I typically test a motherboard at stock / default settings with XMP applied using the latest public BIOS available to download from the website. If the public can't freely access it from the manufacturer, then I'm not interested. It's up to the manufacturer to decide how aggressive they want to be (this has always been the case). Also I'm taking the line that most people will plug and play, and not bother updating much unless they have software to do it automatically (like MSI's Live Update, Gigabyte's Update tool, etc). So if that updates the BIOS and the new BIOS has MultiCore Turbo, they're technically getting a boost and it comes out in results.

But then comes the issue of recommending a motherboard that doesn't have it. Technically, for the same price, you can perform 7% worse without it. Meaning every manufacturer has to have it...

Except ASUS are doing something this time around. Motherboards will ship with 1xxx BIOSes which have MultiCore Enhancement disabled by default, because in their internal testing with the stock heatsink a small % of processors with throttle at ambient with MCE/MCT enabled. For users who want to update their BIOS with MCE enabled by default, you need a 3xxx BIOS.
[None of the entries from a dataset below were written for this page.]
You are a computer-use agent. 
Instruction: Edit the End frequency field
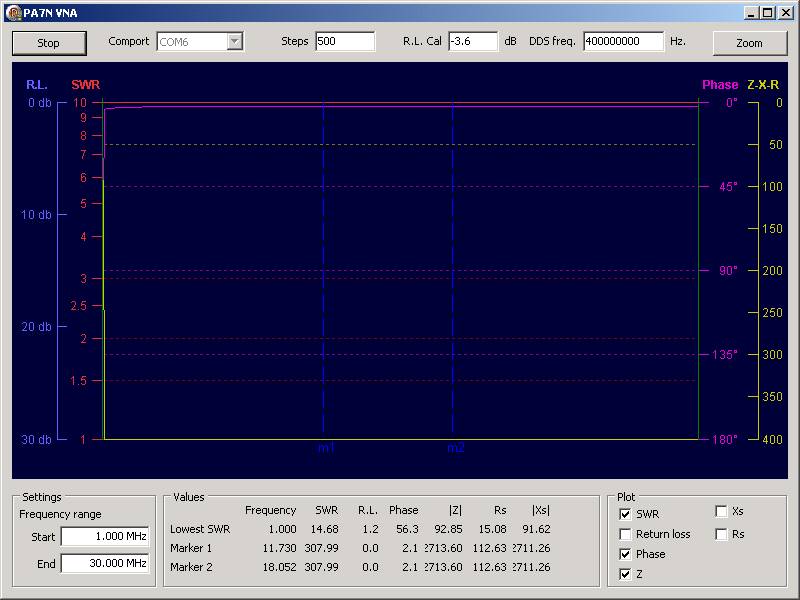pyautogui.click(x=104, y=563)
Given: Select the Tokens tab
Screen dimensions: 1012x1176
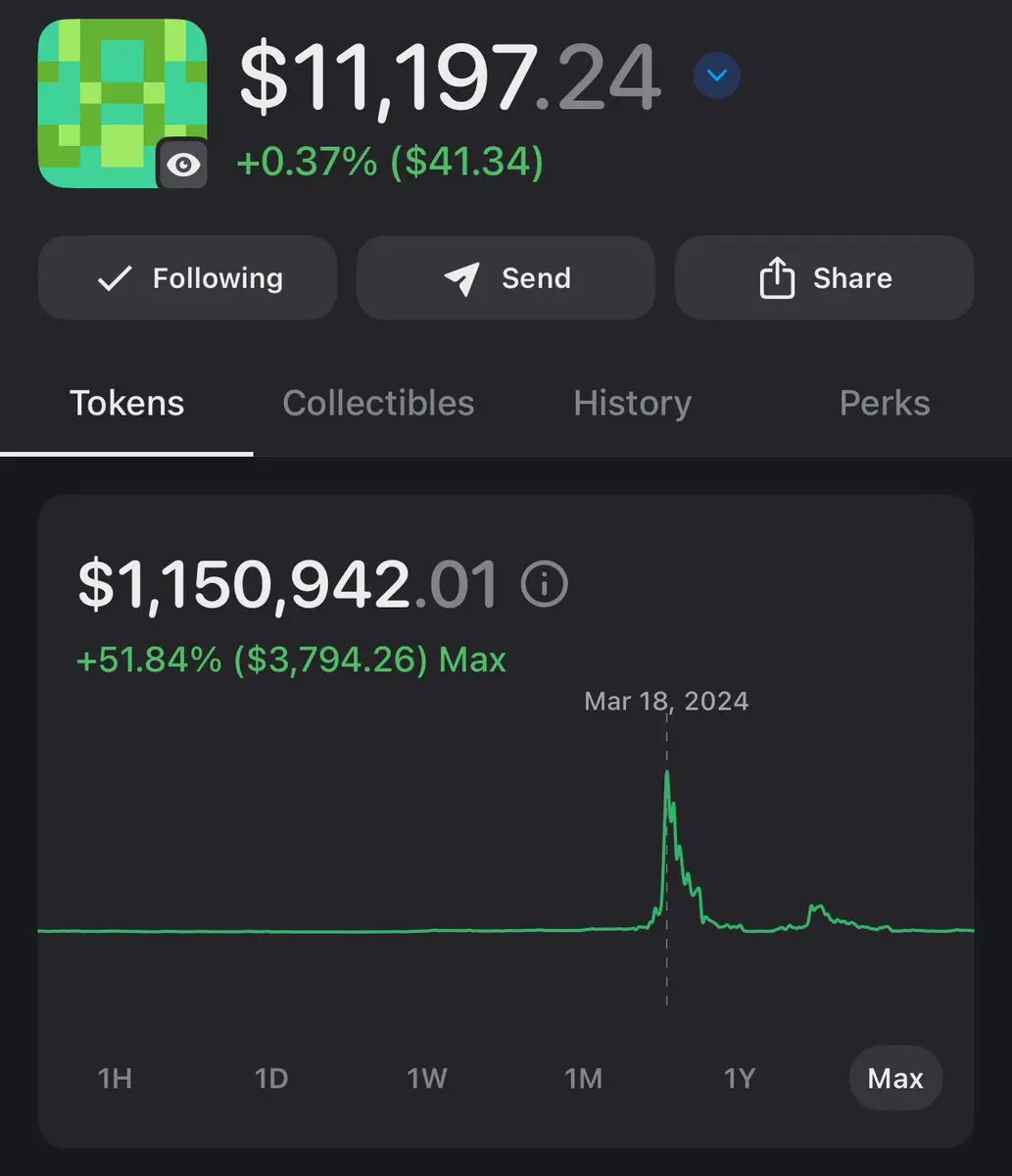Looking at the screenshot, I should 126,403.
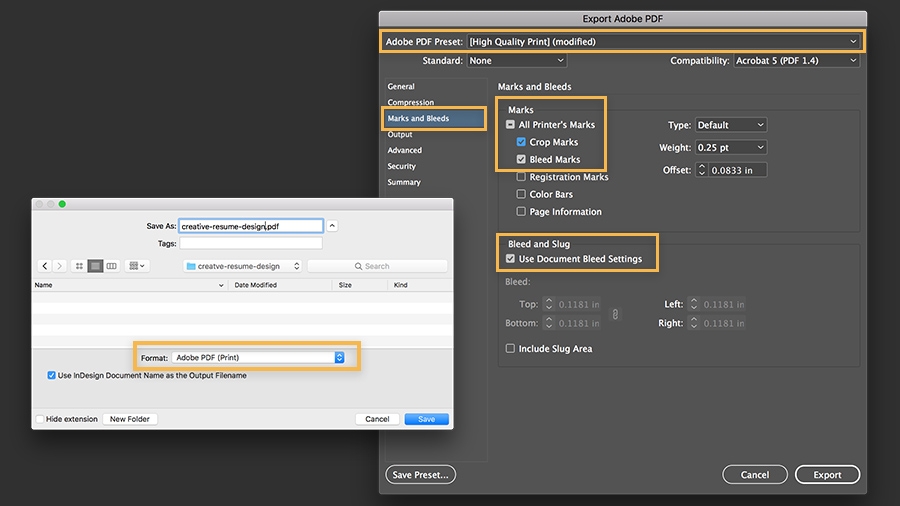The width and height of the screenshot is (900, 506).
Task: Enable the Registration Marks checkbox
Action: click(521, 177)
Personally I think it's important to test out of the box. How aggressive a manufacturer is in their default settings is important to the end user who isn't going to touch any of them. This gets a bit of gripe from some (small number) of enthusiasts that insist I should test at the same BIOS settings for everyone to find the most efficient product. But in the most gamers and SIs rarely buy because A is more efficient than B if B is overall faster, unless the specific market is for that low power deal.

My 0.02, completely OT :D

Belgium Massman says:

I agree with Ian. Actually, this kind of a boost is pretty interesting for consumers. But they should be made aware of why there's a boost. I don't see that in all the "reviews". Is there any documentation on what boards boost to what frequencies with what bioses?
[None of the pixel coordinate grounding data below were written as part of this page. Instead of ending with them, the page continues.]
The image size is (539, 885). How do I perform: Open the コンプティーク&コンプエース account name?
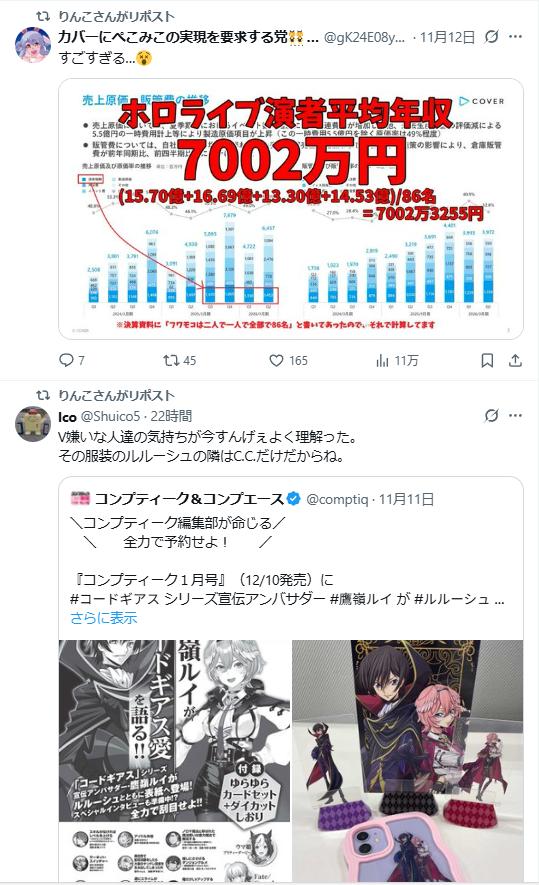(x=190, y=498)
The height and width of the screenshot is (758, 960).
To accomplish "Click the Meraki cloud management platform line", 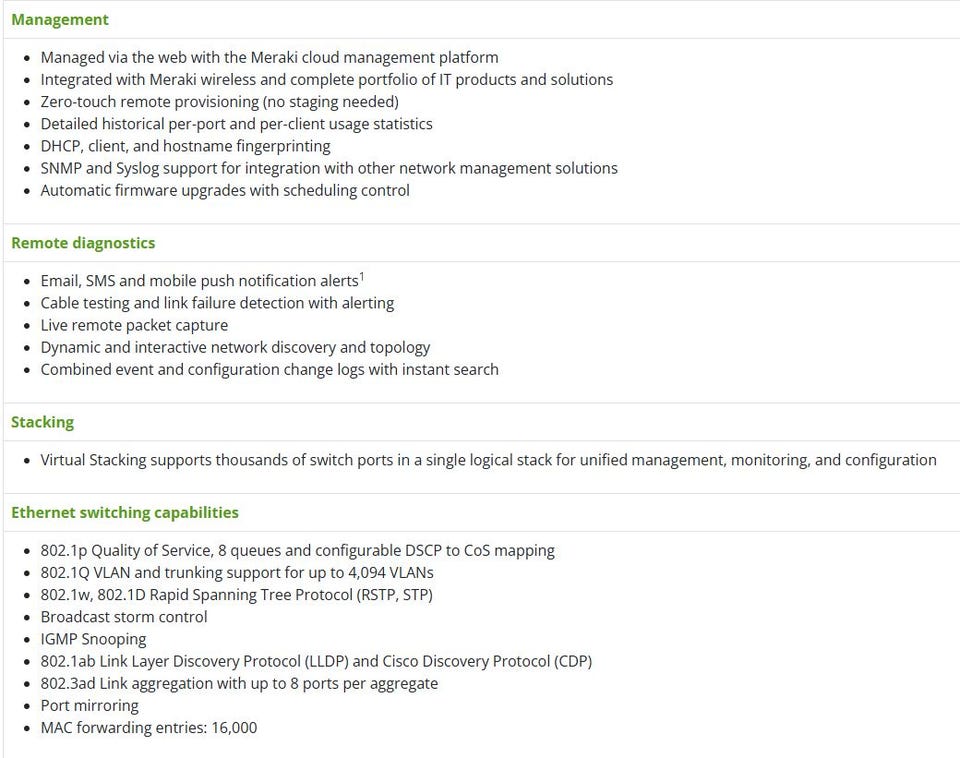I will (x=269, y=57).
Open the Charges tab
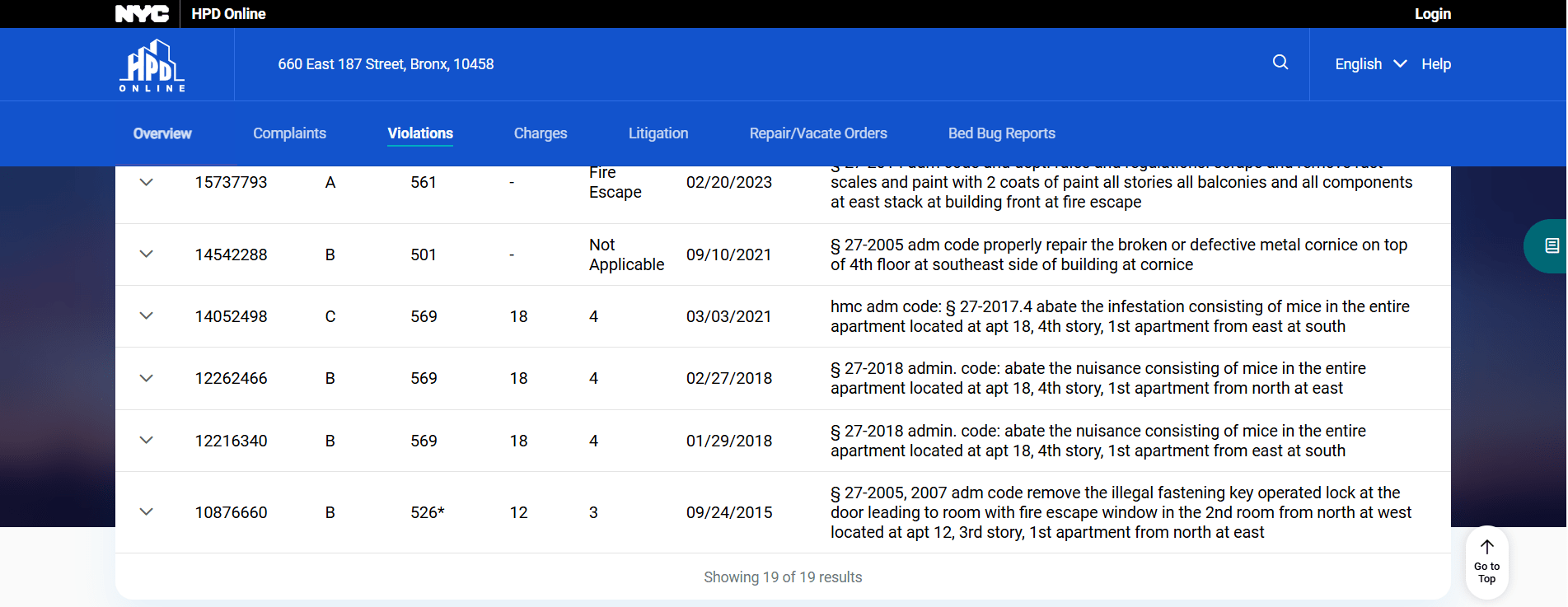Image resolution: width=1568 pixels, height=607 pixels. [540, 133]
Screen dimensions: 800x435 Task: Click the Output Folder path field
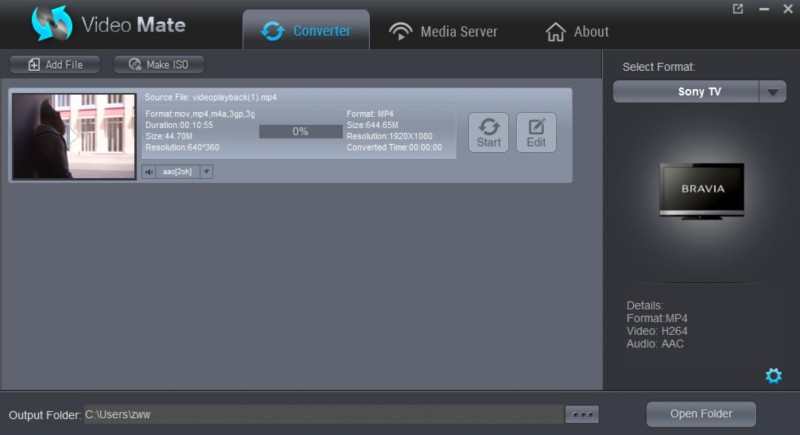[320, 414]
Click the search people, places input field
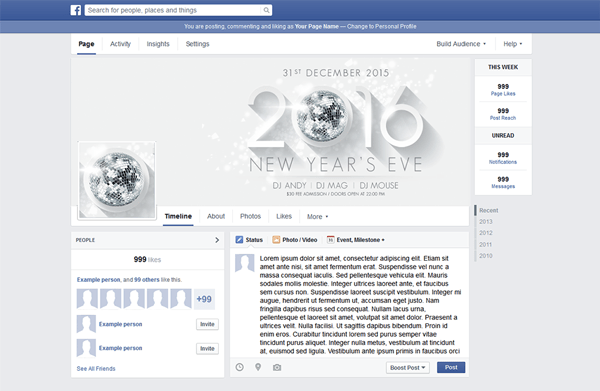The height and width of the screenshot is (391, 600). (x=174, y=10)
United Kingdom borandi says:

I've suggested that this 'feature' be marketed in a way that consumers know it's part of the system, but no-one wants to listen. :P There is no list because it can freely change with BIOS. With Z77 it was Gigabyte and ASUS applying it:
For Z87 it seems at least the big four are. I still have ECS and Biostar to look at this time round. But, as with happens with many releases, the 'media BIOSes' that are shipped with motherboards before launch have the feature enabled by default, but the public BIOSes do not. Hence why I go after the public BIOS versions.

Belgium Massman says:

I have the Biostar board here, what's the easiest way to check?

United Kingdom borandi says:

Run everything at stock and run MaxCPU (http://weblogs.asp.net/kennykerr/archive/2005/10/22/Max-CPU_3A00_-Another-one-for-your-developer-toolbox_2E002E002E00_.aspx) at one thread. CPU-Z will say 3.9G on a 4770K. Then go back to BIOS and enable XMP. See if that makes a difference. Sometimes a manufacturer doesn't enable MCE/MCT unless XMP is enabled. Note that this 'feature' is only really relevant if you don't overclock. The minute you do it's a moot point. But 85%+ of the buyers of most boards don't OC, even a good proportion who buy the ROG Extreme (at least 40%?) don't OC - they just want the best you can buy then put together. Don't forget all the system integrators that sell pre-made systems, they often charge for an overclock. If a user doesn't pay, then MCE might come around anyway. "$25 for a 4.0 GHz overclock!" ECS and Biostar are next on my test beds; EVGA should be coming around soon when C2 is in full flow.